- KnockanStockan Independent Music Festival
- Genre: Independent music
- Dates: 26–28 July
- Location(s): near Ballyknockan, Blessington, County Wicklow
- Coordinates: 53°07′21″N 6°28′34″W﻿ / ﻿53.12254°N 6.47598°W
- Years active: 2007–2019
- Website: www.knockanstockan.ie

= KnockanStockan =

Irish independent music festival which existed from 2007 to 2019

KnockanStockan was an Irish independent music festival established in 2007 and held annually until 2019. In early 2020, the organisers announced that there would be no event that year, making the decision to "end the festival after 13 years". The festival was typically held on farmland overlooking the Blessington Lakes, near Blessington in County Wicklow.

==History==

2014 lineup poster

In 2007, a musical weekend at The Ballyknockan Inn, with camping facilities available, had 40 acts. Marketed as "A musician’s festival for musicians", this became the basis for KnockanStockan.

The name "KnockanStockan" was chosen as a portmanteau of Ballyknockan and the 1969 festival Woodstock, held in Bethel, New York. Technically, KnockanStockan was held on a site closer to the village of Lacken than Ballyknockan, and even took place on the townland of 'Lackan'.

In 2008, the festival moved to a local farm, and grew to three days and three stages, with over 100 acts, and in 2009, it had over 140 acts. Growth continued in 2010, and Dimestore Recordings and Jack of Diamonds Productions hosted a stage with a number of their acts from their weekly events.

In 2011, the Circus Tent, Fairy Field, family camping, and campervan facilities were added, and local Dublin and Bray bands from the festival formed a 'Busk Mob' in Dublin, singing classic rock hits.

The festival was not held in 2017, but the organisers ran a series of "KnockanStockan presents" events instead. The final festival was held in 2019.

===Free the Nipple protest===
On 23 July 2016, concert-goer Carina Fitzpatrick was arrested and escorted off the premises after staging a peaceful Free the Nipple topless protest in which she bared her breasts in the crowd, "doing what most of the men surrounding her were doing - enjoying the concert topless". Fitzpatrick, a jazz singer, noted that the Gardaí "had no notion of asking why I had my top off, because they had already decided that it was out of pure licentiousness", even though what she had simply wanted to express was that "women should be free to dress as they wish without being objectified or sexualised".

According to the Irish Times, other men and women, emboldened by Fitzpatrick's actions, took their tops off and displayed "Free Carina" messages written on their bodies.
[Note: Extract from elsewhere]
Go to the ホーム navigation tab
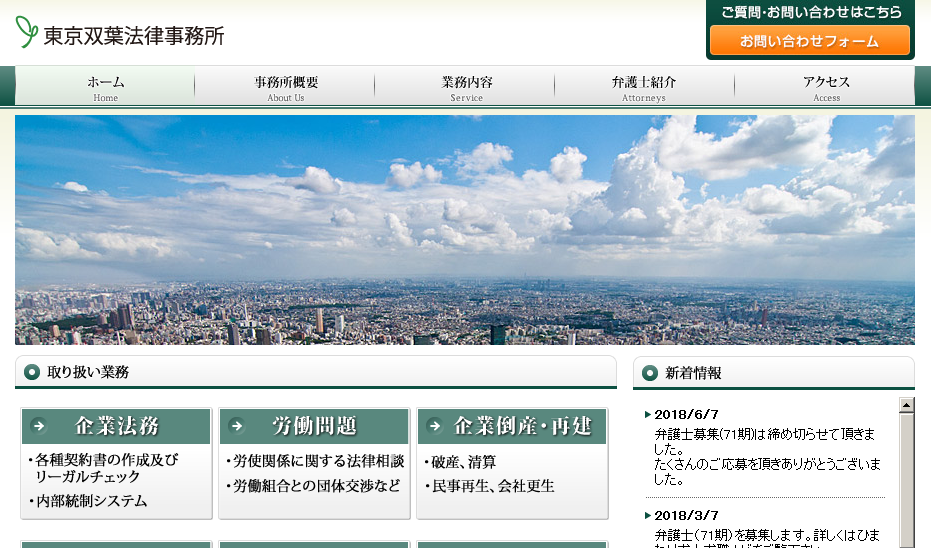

Festival security put a stop to the female toplessness, but left the men alone. As of 1 August 2016, it was noted that two of the women who had taken their tops off had been arrested, placed in handcuffs and were awaiting court dates.
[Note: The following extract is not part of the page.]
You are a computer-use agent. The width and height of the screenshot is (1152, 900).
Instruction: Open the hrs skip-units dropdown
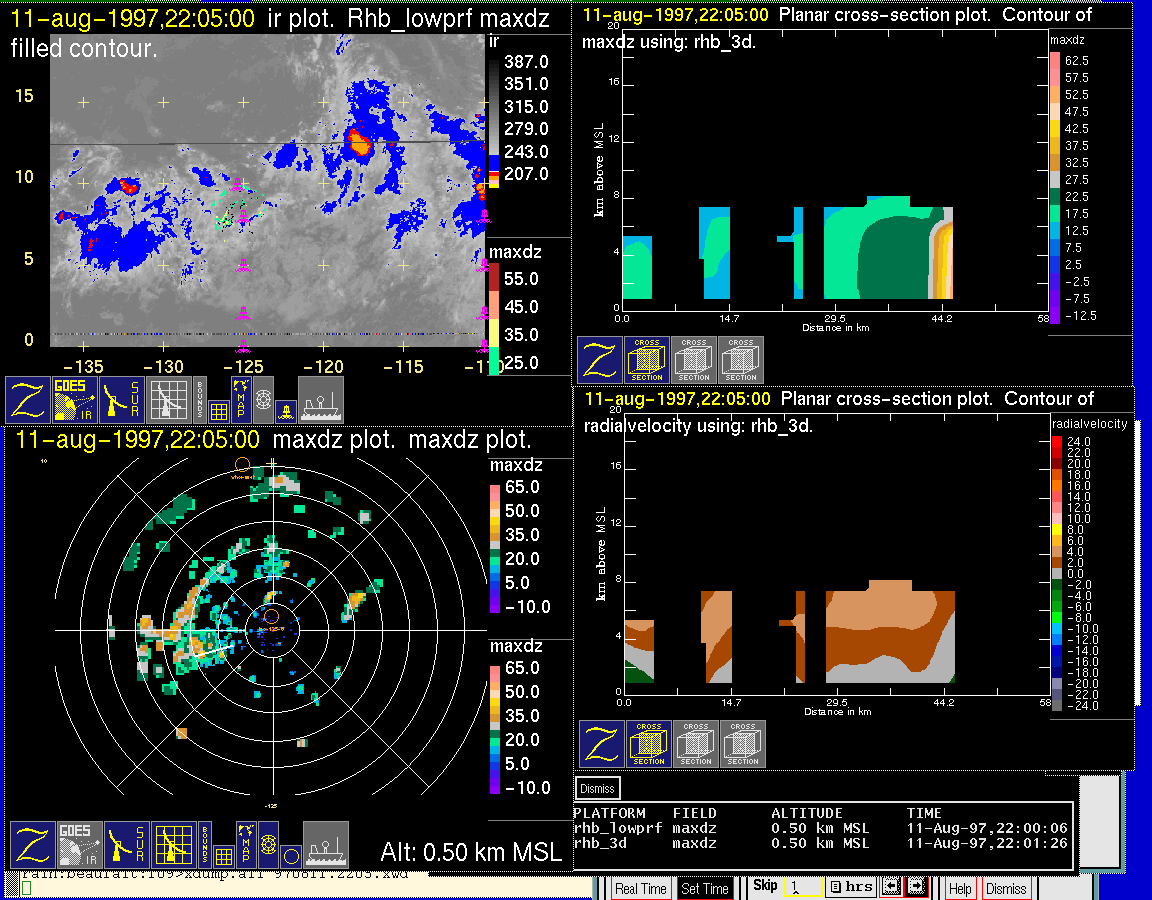click(x=850, y=887)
Afterwards, other women at the festival came up to Fitzpatrick to talk to her about body confidence and feminist issues. Some parents also wanted to thank her, as they believed their children would have "healthier attitudes towards their own bodies and towards women". A Bulgarian woman told Fitzpatrick that going topless was "no big deal" in her country.

The Garda Síochána released the following statement in relation to the incident: "Complaints were made by members of the public at approximately 7.30pm on the 23/07/16 concerning an offence under Section 18 of the Criminal Law Amendment Act, 1935 … i.e. committing public indecency... The offending female was escorted from the event and her name and address were taken. The matter is under investigation."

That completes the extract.